Description of the task:
Please format the lines below as a numbered list, skipping any blank lines and leaving the pictures out.

------ Supplied records

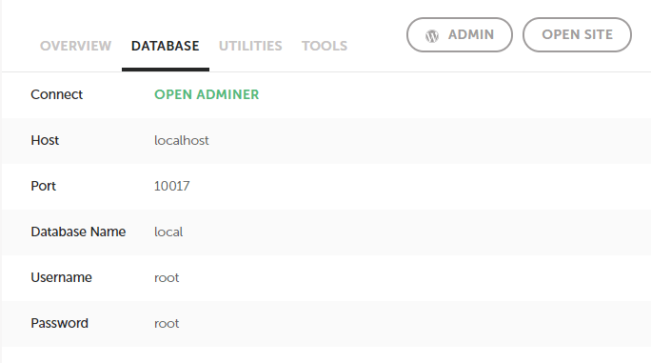The image size is (651, 363).
Task: Click the Password value root
Action: click(167, 324)
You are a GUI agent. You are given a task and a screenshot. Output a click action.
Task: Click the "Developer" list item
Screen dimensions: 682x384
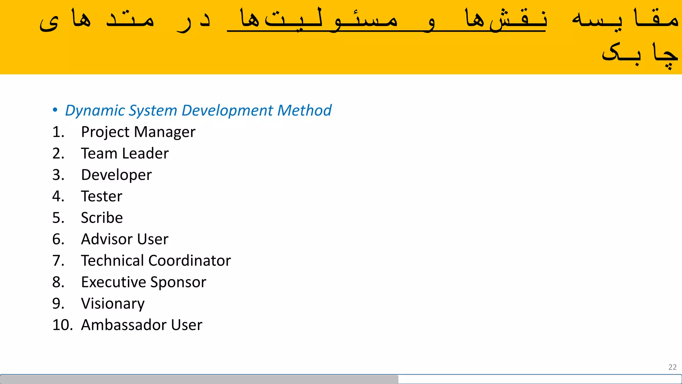tap(116, 175)
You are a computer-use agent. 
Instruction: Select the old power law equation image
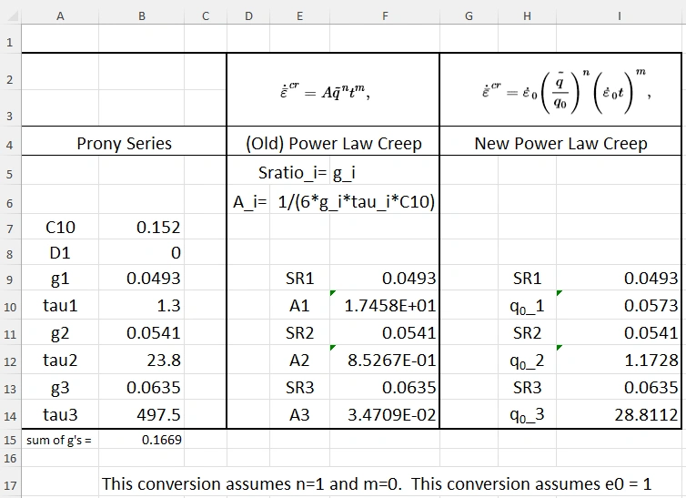click(x=326, y=91)
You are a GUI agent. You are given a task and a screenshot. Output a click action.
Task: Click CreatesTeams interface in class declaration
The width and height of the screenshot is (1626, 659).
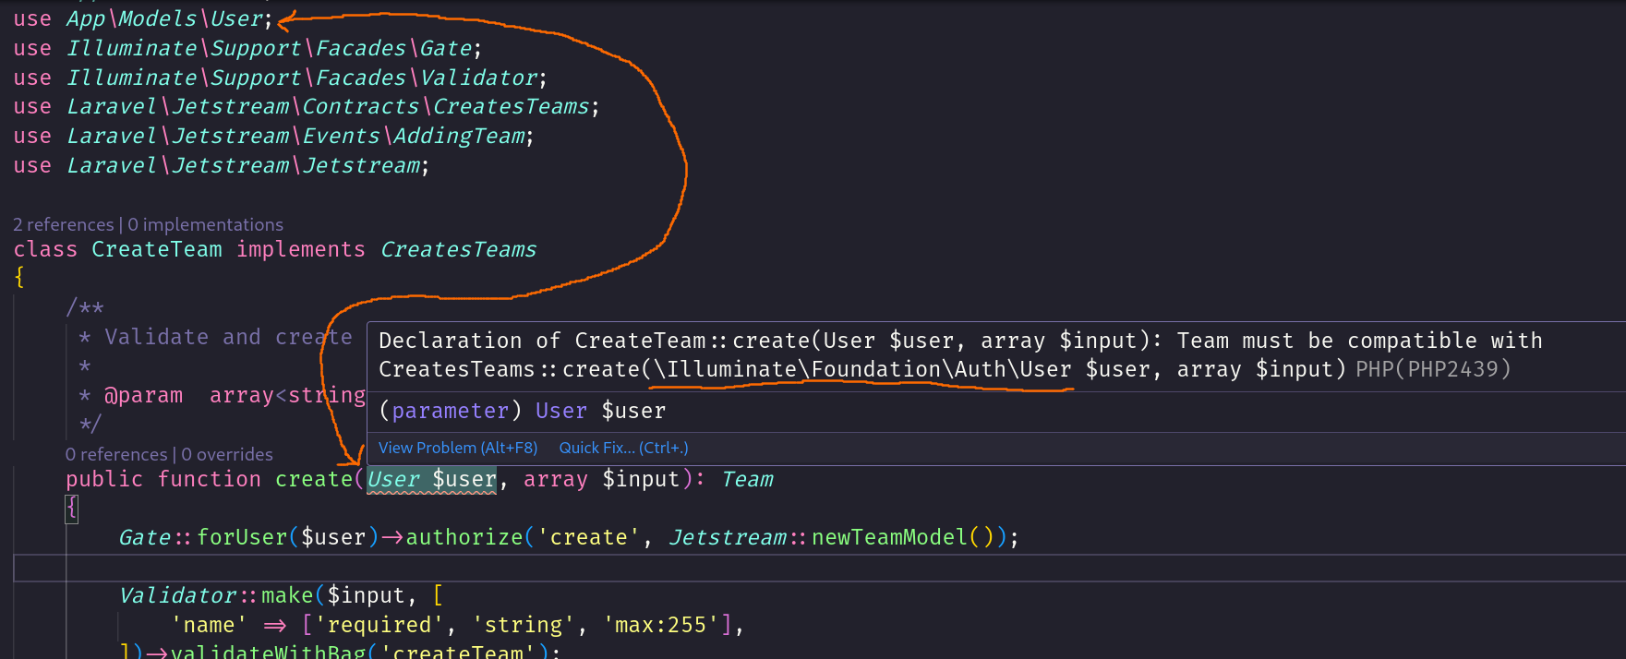click(x=458, y=249)
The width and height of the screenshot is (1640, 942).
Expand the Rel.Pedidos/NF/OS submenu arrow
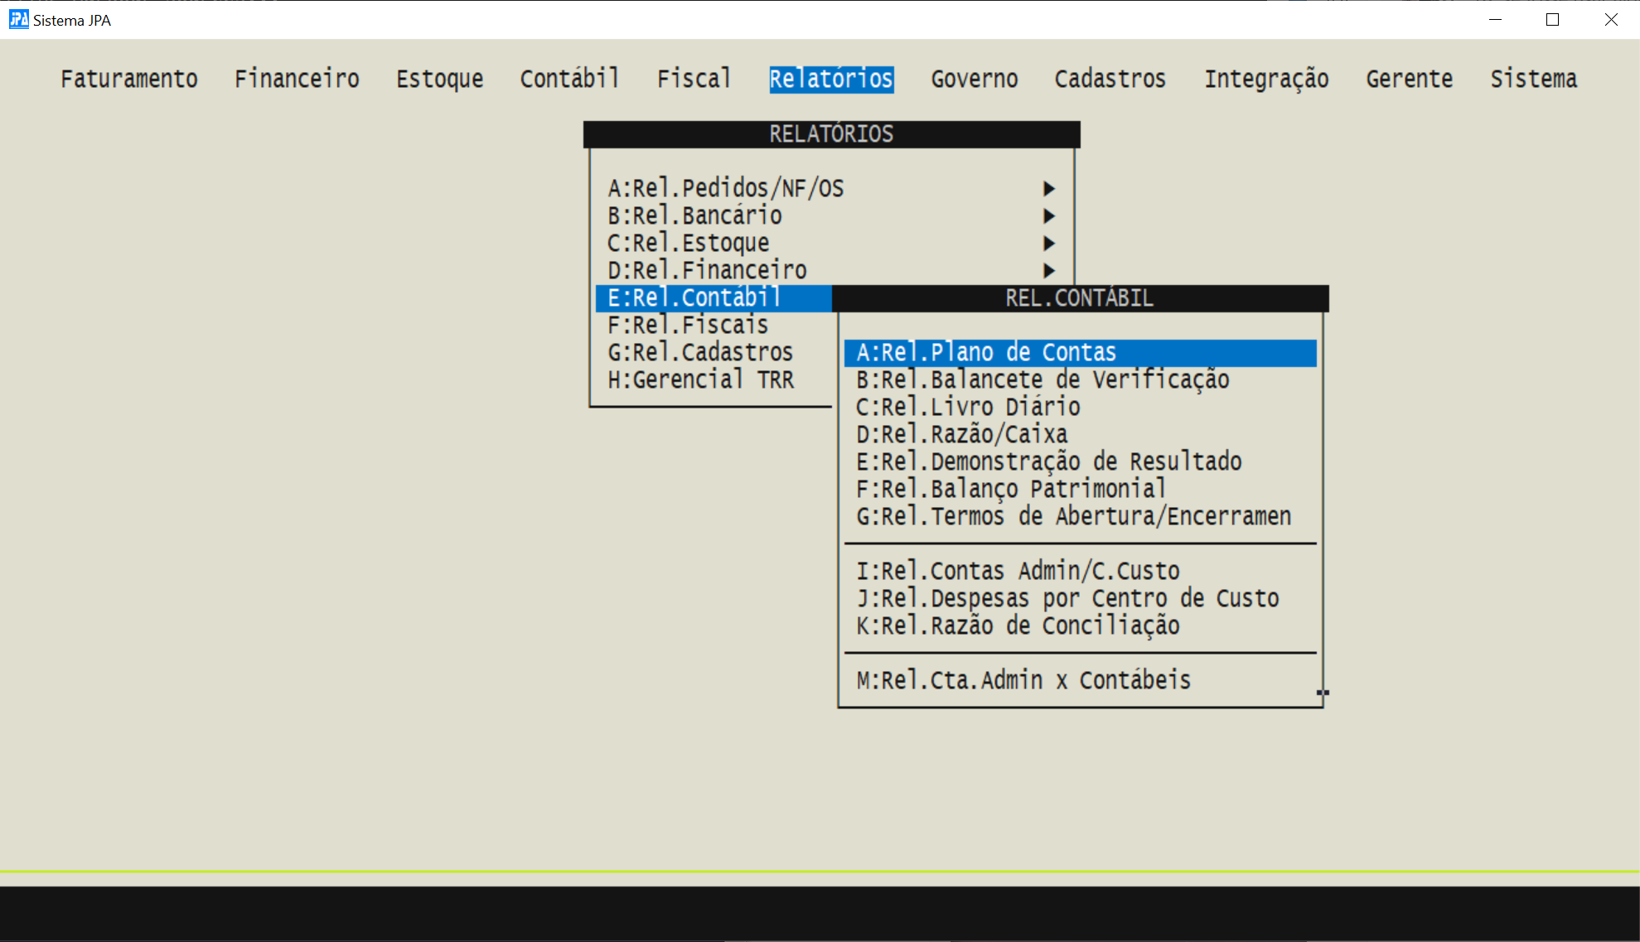click(1048, 189)
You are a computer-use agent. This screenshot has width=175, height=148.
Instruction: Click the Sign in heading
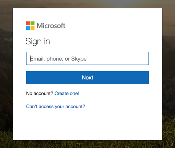[x=38, y=41]
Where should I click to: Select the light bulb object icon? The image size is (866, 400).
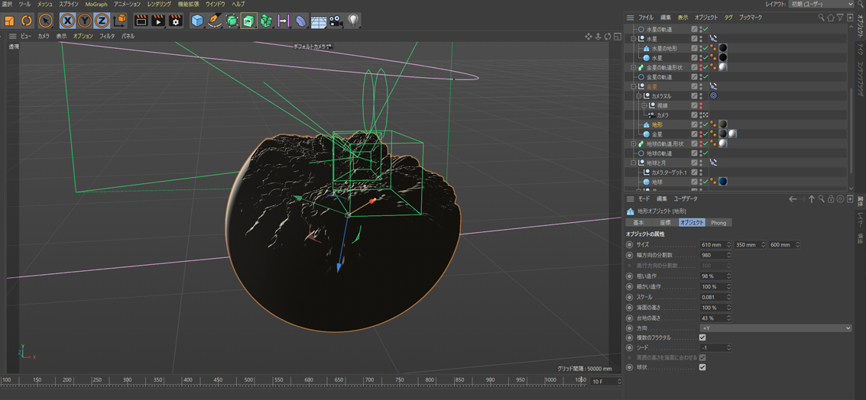353,21
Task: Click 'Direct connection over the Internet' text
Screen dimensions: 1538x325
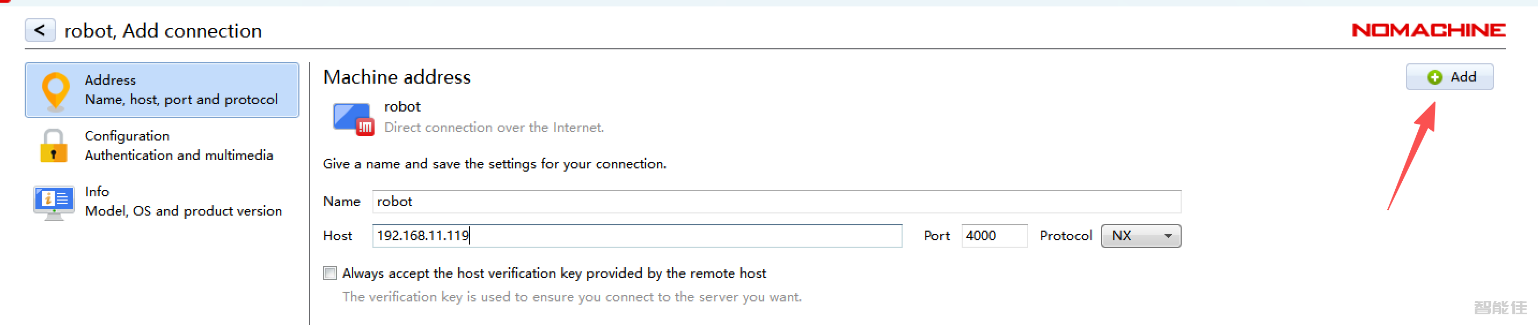Action: (494, 127)
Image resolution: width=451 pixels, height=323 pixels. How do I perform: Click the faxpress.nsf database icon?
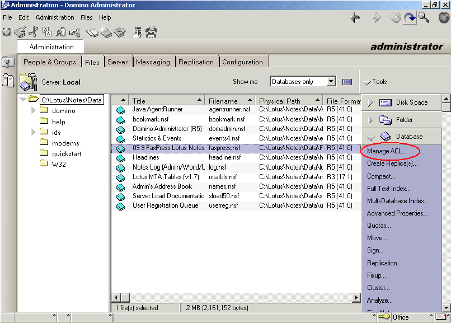(120, 148)
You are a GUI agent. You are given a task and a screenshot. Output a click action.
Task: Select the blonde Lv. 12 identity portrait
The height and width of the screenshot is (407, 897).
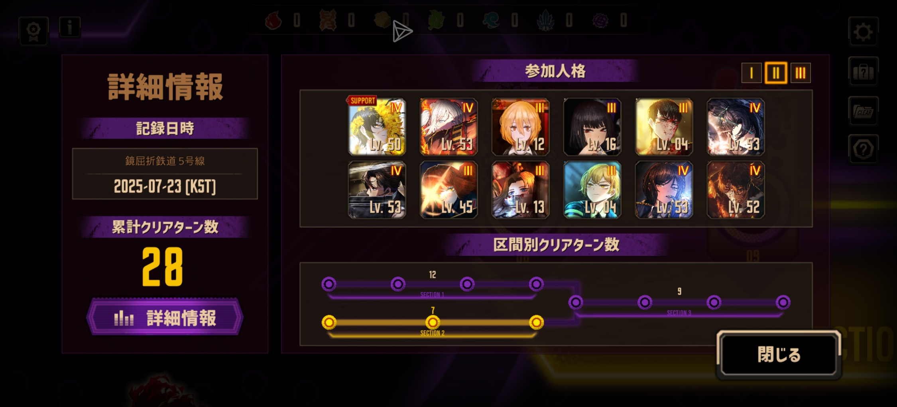(520, 126)
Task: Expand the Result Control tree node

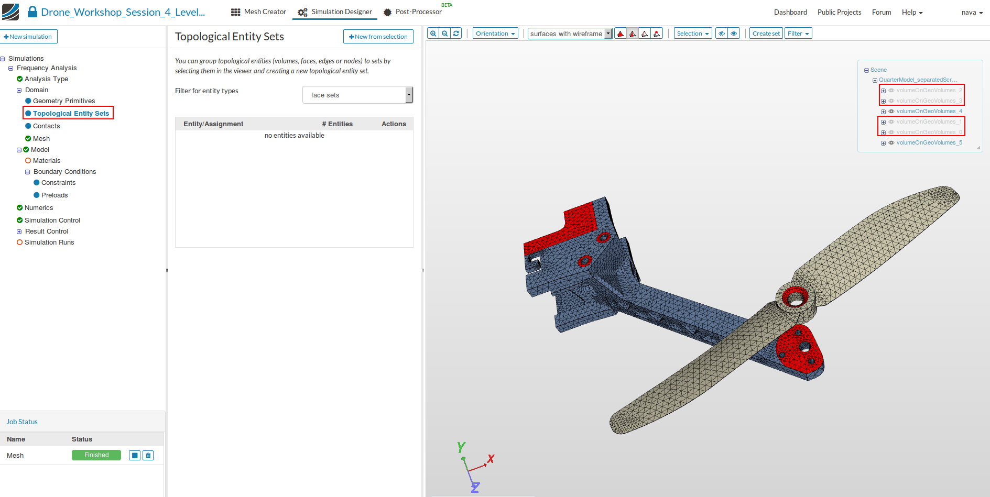Action: click(x=19, y=231)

------------

Finished exercise:
1. The image size is (651, 363).
2. Task: Click the Password value root
3. Action: click(167, 324)
4. You are a GUI agent. You are given a task and a screenshot. Output a click action.
5. Task: Click the "Developer" list item
6. Screen dimensions: 682x384
7. tap(116, 175)
8. You are a computer-use agent. 
9. Instruction: Select the old power law equation image
10. click(x=326, y=91)
11. You are a GUI agent. You are given a task and a screenshot. Output a click action.
12. Task: Click CreatesTeams interface in class declaration
13. The width and height of the screenshot is (1626, 659).
14. click(x=458, y=249)
15. The width and height of the screenshot is (1640, 942).
16. Expand the Rel.Pedidos/NF/OS submenu arrow
17. click(1048, 189)
18. You are a computer-use agent. This screenshot has width=175, height=148.
19. Instruction: Click the Sign in heading
20. [x=38, y=41]
21. Where should I click to: Select the light bulb object icon? The image size is (866, 400).
22. 353,21
23. Task: Click 'Direct connection over the Internet' text
24. Screen dimensions: 1538x325
25. Action: (494, 127)
26. Image resolution: width=451 pixels, height=323 pixels. How do I perform: Click the faxpress.nsf database icon?
27. (120, 148)
28. You are a GUI agent. You are given a task and a screenshot. Output a click action.
29. Task: Select the blonde Lv. 12 identity portrait
30. The height and width of the screenshot is (407, 897).
31. (520, 126)
32. Task: Expand the Result Control tree node
33. Action: click(x=19, y=231)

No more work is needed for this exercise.